Social Justice, Anxiety, Depression, and PTSD

The mental toll and emotional exhaustion of amplifying voices for change.

Photo by Hedgehog Digital on Unsplash

A lot of people focus on others as competition, but for me, my biggest challenger has always been myself. I might get flashes of envy, but at the end of the day, I know that the only real person stopping me is me. I suffer from anxiety, depression, PTSD, and recovering from trauma bonding. I’m a survivor of domestic abuse, sexual assault, racist assault, patriarchal abuse. There’s a whole list and it never really fully goes away. You just learn to manage and work through the moments.

In some ways, it is the crucial component to why I’m empathetic, but sometimes, it works against me too. It keeps me locked in place and it can take days or weeks to talk myself out of it. Every time I write something especially personal, it literally drains me and can take several days to bounce back.

Sometimes, the depression and anxiety feels like a room with no doors. I feel trapped, frustrated, unable to move. And while there’s no door, it also feels like the water is rising beneath me, so then there’s this desperation to escape before I drown in my own head. I still feel small and locked up even if my voice and writing has amplification. I’m saddened and terrified at the helplessness and the turn my life has taken even when I know that to get out, I need to dig deep and do the work to pull myself back out.

Some of us are just born more attuned to the suffering around us. It’s both a gift and a curse. It’s said that you’re put in places where you’re needed most, and that there is a reason for every aspect of your life. If you’re spiritual, you’ll believe it to be true. But if you’re not, then all of this is just random chance. Maybe it’s a combination of both.

For all the good the internet can do, it is also a place of supreme toxicity, of trolls and aggression, of hidden manipulations and polarization, the truths mixed in with fabrications to sell a narrative. I have a pretty healthy thick skin, but it does get to be too much to have to constantly ban people. Fake profiles are so easy to open.

## TASKS FOR THIS EXERCISE:
- A) From the essay on social justice and mental health, copy the passage starting with "A lot of people" and going on through "to bounce back.".
- B) In the essay on social justice and mental health, which forms of abuse and assault does the writer say they have survived? List them all.
- C) Continue the essay on social justice and mental health from the point where it stops.

## PROVIDED RECORDS:

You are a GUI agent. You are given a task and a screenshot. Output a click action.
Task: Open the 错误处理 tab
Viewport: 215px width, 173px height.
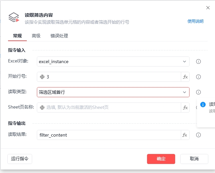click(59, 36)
==
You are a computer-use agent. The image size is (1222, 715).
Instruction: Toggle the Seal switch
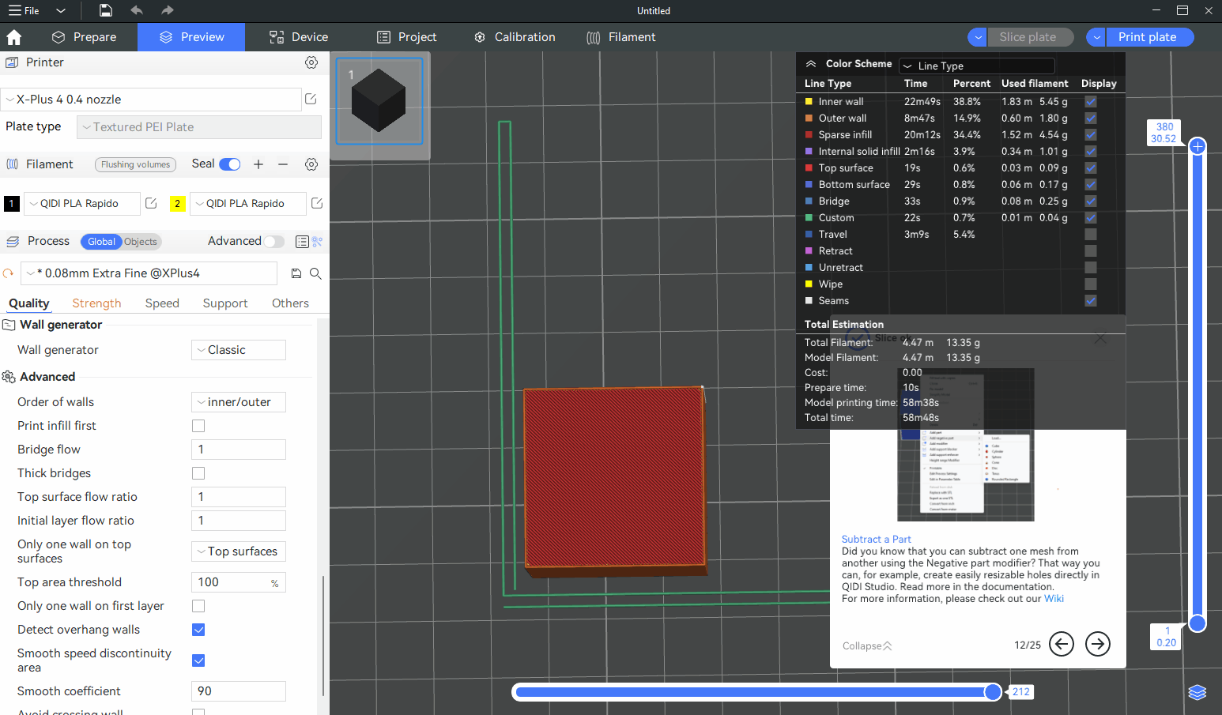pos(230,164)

## TASK-BY-TASK ANSWERS:
- A)
A lot of people focus on others as competition, but for me, my biggest challenger has always been myself. I might get flashes of envy, but at the end of the day, I know that the only real person stopping me is me. I suffer from anxiety, depression, PTSD, and recovering from trauma bonding. I’m a survivor of domestic abuse, sexual assault, racist assault, patriarchal abuse. There’s a whole list and it never really fully goes away. You just learn to manage and work through the moments.

In some ways, it is the crucial component to why I’m empathetic, but sometimes, it works against me too. It keeps me locked in place and it can take days or weeks to talk myself out of it. Every time I write something especially personal, it literally drains me and can take several days to bounce back.

- B) domestic abuse, sexual assault, racist assault, patriarchal abuse

- C)
Depression and anxiety and PTSD, it’s all a mind game. It’s all in your head, yet it’s so real and heavy and can literally kill you. It’s been creeping up a lot lately. There’s a lot of personal things happening off-line that is contributing, but the way of the world right now isn’t helping either. And then there’s always the delegitimizing of people who have mental health issues, as though those issues somehow make us unable to be logical or intelligent. As though it makes us “too emotional” and is weaponized to discredit anything we have to say.

Social stigmas are so heavy and it keeps people from speaking out. You’d be surprised that most of the geniuses who have altered human history were depressives and had mental health issues. Some of the greatest thinkers and writers in the world who changed the way you see things were heavily depressed. It’s why they could reach so deep and could relate. It’s why you love them, and yet if you knew of their real monsters, most would judge them and discount them.

First things first though. I made a list of all the things I need to finish up so that I can focus and concentrate and ease some of the pressure. I’ve reengaged therapy and will be looking for professional help and then I need to put real physical action to my plans and thoughts.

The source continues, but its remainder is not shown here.